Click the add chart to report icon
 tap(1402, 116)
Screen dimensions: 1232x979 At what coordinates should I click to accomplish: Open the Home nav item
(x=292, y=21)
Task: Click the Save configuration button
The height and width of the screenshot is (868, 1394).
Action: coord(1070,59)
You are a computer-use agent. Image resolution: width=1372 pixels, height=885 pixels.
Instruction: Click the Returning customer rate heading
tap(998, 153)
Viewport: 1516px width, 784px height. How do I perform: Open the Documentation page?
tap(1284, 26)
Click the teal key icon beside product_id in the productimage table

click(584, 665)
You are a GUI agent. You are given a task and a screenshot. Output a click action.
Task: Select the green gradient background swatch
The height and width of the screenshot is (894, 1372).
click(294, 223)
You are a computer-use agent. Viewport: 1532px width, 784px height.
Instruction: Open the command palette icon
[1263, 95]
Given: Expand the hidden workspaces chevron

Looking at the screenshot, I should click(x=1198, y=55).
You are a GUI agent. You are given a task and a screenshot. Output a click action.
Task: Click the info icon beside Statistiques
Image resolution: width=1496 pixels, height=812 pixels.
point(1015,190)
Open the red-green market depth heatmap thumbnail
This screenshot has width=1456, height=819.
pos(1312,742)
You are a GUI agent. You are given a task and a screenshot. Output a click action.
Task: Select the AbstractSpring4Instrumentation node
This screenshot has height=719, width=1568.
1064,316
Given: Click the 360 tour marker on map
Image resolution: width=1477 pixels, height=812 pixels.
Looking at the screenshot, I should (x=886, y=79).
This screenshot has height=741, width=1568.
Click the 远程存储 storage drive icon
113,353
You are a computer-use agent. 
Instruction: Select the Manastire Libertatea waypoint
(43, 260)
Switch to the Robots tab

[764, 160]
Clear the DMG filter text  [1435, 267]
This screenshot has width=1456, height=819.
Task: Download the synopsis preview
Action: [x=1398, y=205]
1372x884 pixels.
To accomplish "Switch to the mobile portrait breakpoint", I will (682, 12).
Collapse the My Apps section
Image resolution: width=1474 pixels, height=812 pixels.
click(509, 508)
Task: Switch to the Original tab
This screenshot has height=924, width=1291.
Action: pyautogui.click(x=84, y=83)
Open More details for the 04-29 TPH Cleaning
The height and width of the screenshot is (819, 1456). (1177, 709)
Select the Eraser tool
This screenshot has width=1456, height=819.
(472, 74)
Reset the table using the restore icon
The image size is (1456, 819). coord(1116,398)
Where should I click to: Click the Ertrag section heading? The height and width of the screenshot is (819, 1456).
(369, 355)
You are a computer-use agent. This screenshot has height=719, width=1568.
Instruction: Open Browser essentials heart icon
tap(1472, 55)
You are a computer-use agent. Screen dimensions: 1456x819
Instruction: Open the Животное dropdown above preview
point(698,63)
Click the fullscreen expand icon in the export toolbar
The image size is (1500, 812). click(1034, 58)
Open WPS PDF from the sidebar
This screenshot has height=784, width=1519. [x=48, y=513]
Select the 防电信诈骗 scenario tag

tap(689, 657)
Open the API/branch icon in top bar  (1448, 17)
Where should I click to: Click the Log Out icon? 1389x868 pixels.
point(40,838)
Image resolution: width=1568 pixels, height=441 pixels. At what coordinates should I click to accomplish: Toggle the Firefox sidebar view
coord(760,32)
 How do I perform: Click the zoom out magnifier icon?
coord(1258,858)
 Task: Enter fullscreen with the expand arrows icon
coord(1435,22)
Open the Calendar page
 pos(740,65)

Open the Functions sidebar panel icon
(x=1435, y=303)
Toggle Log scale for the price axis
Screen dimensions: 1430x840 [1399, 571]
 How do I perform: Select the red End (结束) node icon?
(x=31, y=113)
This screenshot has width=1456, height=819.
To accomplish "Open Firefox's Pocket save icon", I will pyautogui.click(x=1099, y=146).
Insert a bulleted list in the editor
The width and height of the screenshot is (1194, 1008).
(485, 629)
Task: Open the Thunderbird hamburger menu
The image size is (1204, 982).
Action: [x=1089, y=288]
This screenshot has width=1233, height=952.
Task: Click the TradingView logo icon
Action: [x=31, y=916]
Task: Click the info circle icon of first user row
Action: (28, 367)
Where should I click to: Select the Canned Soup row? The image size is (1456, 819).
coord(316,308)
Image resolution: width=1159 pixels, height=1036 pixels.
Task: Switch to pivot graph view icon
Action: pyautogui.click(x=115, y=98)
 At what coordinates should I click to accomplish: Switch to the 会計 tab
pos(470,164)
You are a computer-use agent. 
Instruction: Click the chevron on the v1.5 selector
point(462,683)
════
YOUR OBJECTIVE - Nothing in the material should be left out; output it exactly.

RESPONSE AREA -
Click the add chart to report icon
 tap(1402, 116)
Screen dimensions: 1232x979 At what coordinates should I click to accomplish: Open the Home nav item
(x=292, y=21)
Task: Click the Save configuration button
The height and width of the screenshot is (868, 1394).
Action: coord(1070,59)
You are a computer-use agent. Image resolution: width=1372 pixels, height=885 pixels.
Instruction: Click the Returning customer rate heading
tap(998, 153)
Viewport: 1516px width, 784px height. How do I perform: Open the Documentation page?
tap(1284, 26)
Click the teal key icon beside product_id in the productimage table

click(584, 665)
You are a GUI agent. You are given a task and a screenshot. Output a click action.
Task: Select the green gradient background swatch
The height and width of the screenshot is (894, 1372).
click(294, 223)
You are a computer-use agent. Viewport: 1532px width, 784px height.
Instruction: Open the command palette icon
[1263, 95]
Given: Expand the hidden workspaces chevron

Looking at the screenshot, I should click(x=1198, y=55).
You are a GUI agent. You are given a task and a screenshot. Output a click action.
Task: Click the info icon beside Statistiques
Image resolution: width=1496 pixels, height=812 pixels.
point(1015,190)
Open the red-green market depth heatmap thumbnail
This screenshot has width=1456, height=819.
pos(1312,742)
You are a GUI agent. You are given a task and a screenshot. Output a click action.
Task: Select the AbstractSpring4Instrumentation node
This screenshot has height=719, width=1568.
1064,316
Given: Click the 360 tour marker on map
Image resolution: width=1477 pixels, height=812 pixels.
Looking at the screenshot, I should (x=886, y=79).
This screenshot has height=741, width=1568.
Click the 远程存储 storage drive icon
113,353
You are a computer-use agent. 
Instruction: Select the Manastire Libertatea waypoint
(43, 260)
Switch to the Robots tab

[764, 160]
Clear the DMG filter text  [1435, 267]
This screenshot has width=1456, height=819.
Task: Download the synopsis preview
Action: [x=1398, y=205]
1372x884 pixels.
To accomplish "Switch to the mobile portrait breakpoint", I will (682, 12).
Collapse the My Apps section
Image resolution: width=1474 pixels, height=812 pixels.
click(509, 508)
Task: Switch to the Original tab
This screenshot has height=924, width=1291.
Action: pyautogui.click(x=84, y=83)
Open More details for the 04-29 TPH Cleaning
The height and width of the screenshot is (819, 1456). (1177, 709)
Select the Eraser tool
This screenshot has width=1456, height=819.
(472, 74)
Reset the table using the restore icon
The image size is (1456, 819). coord(1116,398)
Where should I click to: Click the Ertrag section heading? The height and width of the screenshot is (819, 1456).
(369, 355)
You are a computer-use agent. This screenshot has height=719, width=1568.
Instruction: Open Browser essentials heart icon
tap(1472, 55)
You are a computer-use agent. Screen dimensions: 1456x819
Instruction: Open the Животное dropdown above preview
point(698,63)
Click the fullscreen expand icon in the export toolbar
The image size is (1500, 812). click(1034, 58)
Open WPS PDF from the sidebar
This screenshot has height=784, width=1519. [x=48, y=513]
Select the 防电信诈骗 scenario tag

tap(689, 657)
Open the API/branch icon in top bar  (1448, 17)
Where should I click to: Click the Log Out icon? 1389x868 pixels.
point(40,838)
Image resolution: width=1568 pixels, height=441 pixels. At what coordinates should I click to accomplish: Toggle the Firefox sidebar view
coord(760,32)
 How do I perform: Click the zoom out magnifier icon?
coord(1258,858)
 Task: Enter fullscreen with the expand arrows icon
coord(1435,22)
Open the Calendar page
 pos(740,65)

Open the Functions sidebar panel icon
(x=1435, y=303)
Toggle Log scale for the price axis
Screen dimensions: 1430x840 [1399, 571]
 How do I perform: Select the red End (结束) node icon?
(x=31, y=113)
This screenshot has width=1456, height=819.
To accomplish "Open Firefox's Pocket save icon", I will pyautogui.click(x=1099, y=146).
Insert a bulleted list in the editor
The width and height of the screenshot is (1194, 1008).
(485, 629)
Task: Open the Thunderbird hamburger menu
The image size is (1204, 982).
Action: [x=1089, y=288]
This screenshot has width=1233, height=952.
Task: Click the TradingView logo icon
Action: [x=31, y=916]
Task: Click the info circle icon of first user row
Action: (28, 367)
Where should I click to: Select the Canned Soup row? The image size is (1456, 819).
coord(316,308)
Image resolution: width=1159 pixels, height=1036 pixels.
Task: Switch to pivot graph view icon
Action: pyautogui.click(x=115, y=98)
 At what coordinates should I click to accomplish: Switch to the 会計 tab
pos(470,164)
You are a computer-use agent. 
Instruction: Click the chevron on the v1.5 selector
point(462,683)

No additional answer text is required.